The National Oceanic and Atmospheric Administration forms assessment teams to study the forecasts and recommend improvements after major weather disasters.
The Weather Service's National Hurricane Center projected more than two days in advance that Katrina would strike southeast Louisiana as a major hurricane and later issued hurricane watches and warnings with lead times of 44 and 32 hours, the report said. That's an extra eight hours beyond when such alerts are typically issued.
"The accurate forecasts provided for extended warning times," said Weather Service Director David L. Johnson. "Our ability to identify where a major hurricane would hit the Gulf Coast was among the actions that saved countless lives."

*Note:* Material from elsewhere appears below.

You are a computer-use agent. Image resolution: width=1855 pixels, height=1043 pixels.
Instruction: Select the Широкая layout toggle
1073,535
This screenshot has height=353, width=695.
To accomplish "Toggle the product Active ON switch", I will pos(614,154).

Katrina first crossed Florida on Aug. 25, made its second landfall in Buras, La., on Aug. 29 and them moved on to the area near the border of Louisiana and Mississippi.
The storm devastated coastal areas, flooded much of New Orleans and forced evacuation of thousands of people.

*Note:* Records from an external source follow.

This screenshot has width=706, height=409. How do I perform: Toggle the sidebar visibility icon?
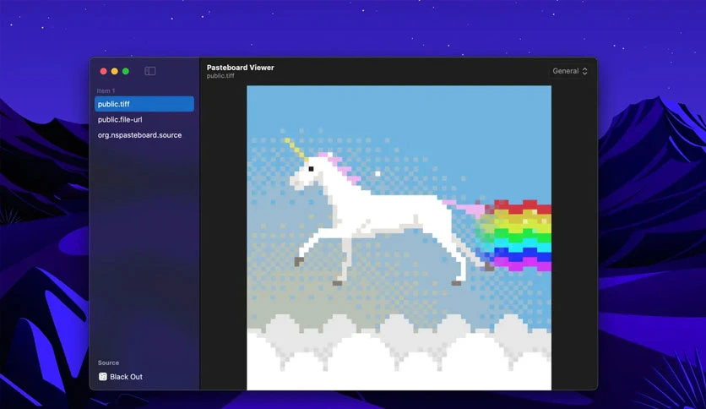coord(150,71)
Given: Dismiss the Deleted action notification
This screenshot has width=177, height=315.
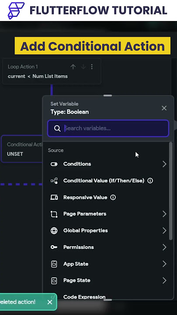Looking at the screenshot, I should tap(50, 302).

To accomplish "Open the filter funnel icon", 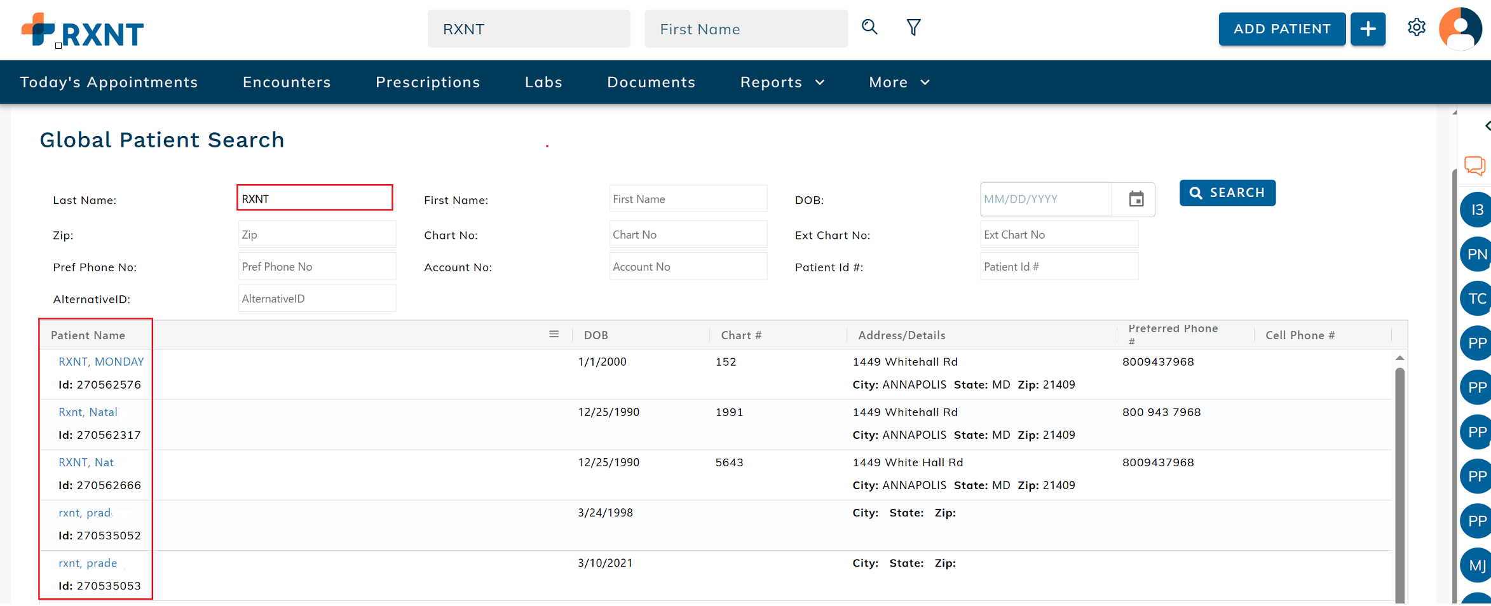I will point(913,27).
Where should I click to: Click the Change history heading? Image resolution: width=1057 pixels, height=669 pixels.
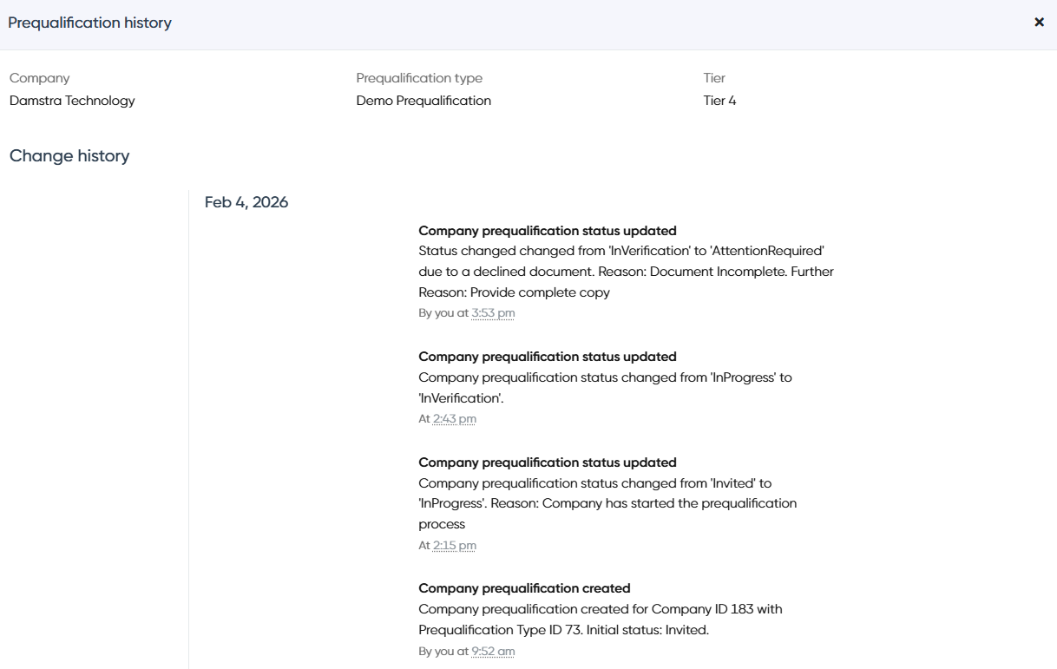coord(69,156)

The Weather Service reported 1,353 direct fatalities from the storm and 275,000 homes damaged or destroyed and said total economic losses could top $100 billion.

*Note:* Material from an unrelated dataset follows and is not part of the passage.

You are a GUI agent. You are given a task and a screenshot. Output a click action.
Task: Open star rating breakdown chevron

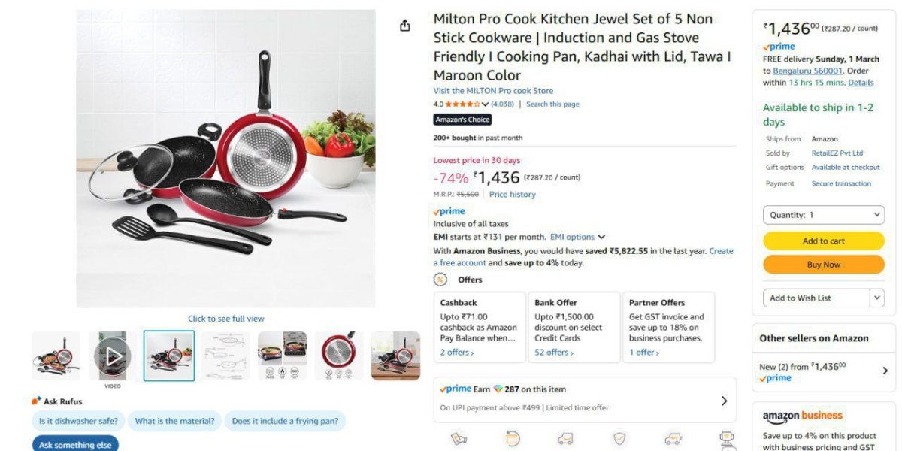(485, 104)
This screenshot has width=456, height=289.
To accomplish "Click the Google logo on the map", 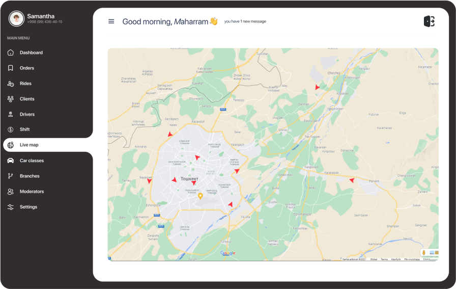I will pos(227,253).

The storm created "extremely challenging" working conditions for the Weather Service, the report observed, particularly in disrupting communications, which limited its ability to send out warnings. Weather Service offices from Florida to Texas were called on to provide backup services.
Noteworthy, the report said, was a warning issued by the New Orleans office a day before the storm's arrival emphasizing the probable impacts and reinforcing the need for evacuation.
The assessment called on the agency to study likely points of communications failure in the event of similar storms and to find ways to improve continuing operations, including providing hardware and software needed for extended periods of service backup.